In many ways, it was a typical State of the Union speech - long on rhetoric and short on details (what did he mean by offering support for offshore drilling?), conciliatory in parts, combative in others. Above all, the president understands that the economy remains the main concern of most Americans and he offered several initiatives to address the problem.
Among his best ideas were a call to help small businesses spur private growth and generate jobs.
He called for the elimination of the capital gains tax on small business investments and asked Congress to provide tax credits for small businesses that add jobs or provide raises for current employees. Congress should make both of these initiatives, which drew solid applause from the GOP side of the aisle, a priority.

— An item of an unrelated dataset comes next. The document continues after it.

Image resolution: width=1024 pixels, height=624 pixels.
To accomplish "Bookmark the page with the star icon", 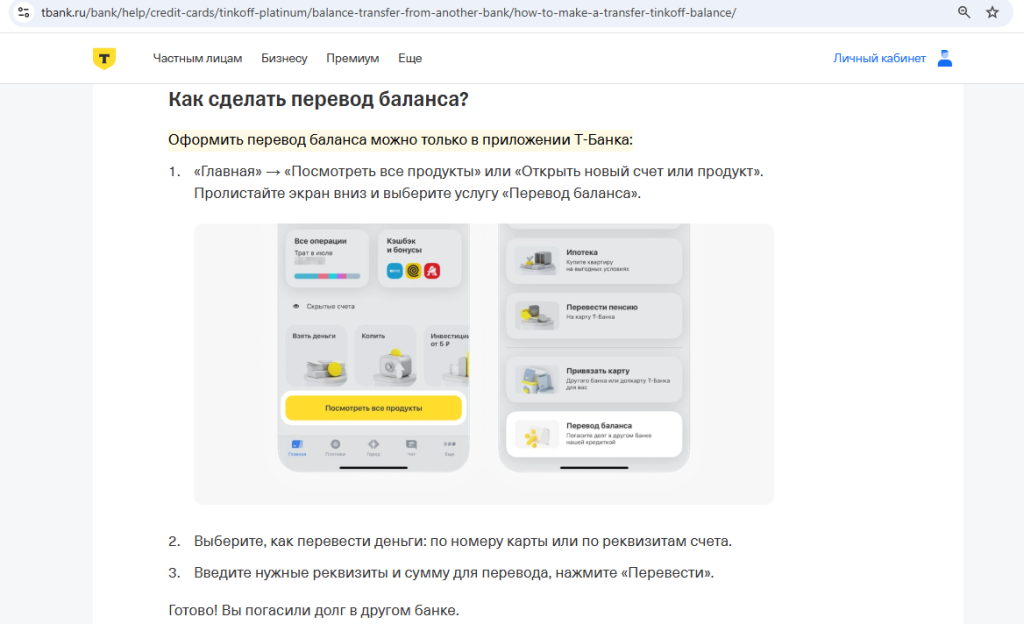I will click(x=991, y=12).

Other welcome parts of his speech included a call to strengthen trade relations "with key partners like South Korea, Panama and Colombia."
Again, though, he was woefully short of details. The Colombia Free Trade Agreement has been on the shelf for too long, thanks to opposition by unions and many Democratic lawmakers. Obama failed to make clear whether he is willing to pressure members of his party to enact this measure.
The president signaled that he had heard the rising chorus of complaints about the soaring national debt, which will soon hit $14.3 trillion - about $45,000 for every American. His decision to create a bipartisan Fiscal Commission to provide "a specific set of solutions" is a good idea, as is his support of "pay-as-you-go" budget rules in Congress designed to reduce deficit spending.
None of this, however, can be done unless Obama takes a more active role in making sure that his proposals don't end up in the circular file.
The president seemed disappointed that he has failed to get credit for what his administration has achieved in one short year. To an extent, he is right.
As he was quick to point out, the recovery act that Congress passed at his urging last February helped to stave off an even worse recession. So did the decisions to save the auto industry and shore up big banks - a move he called "as popular as a root canal." These may have cost him politically, but he defended the actions as necessary.
Even so, with the economy still struggling and his healthcare reform bill stuck in limbo, the president should not be surprised at the sour mood in the country. Too much remains undone while partisanship and division keep the government in a permanent state of gridlock.
Too often the president has seemed content to let senior Democrats in Congress carry the ball on major initiatives while he coaches from the sidelines. That will have to change if he expects to make any progress.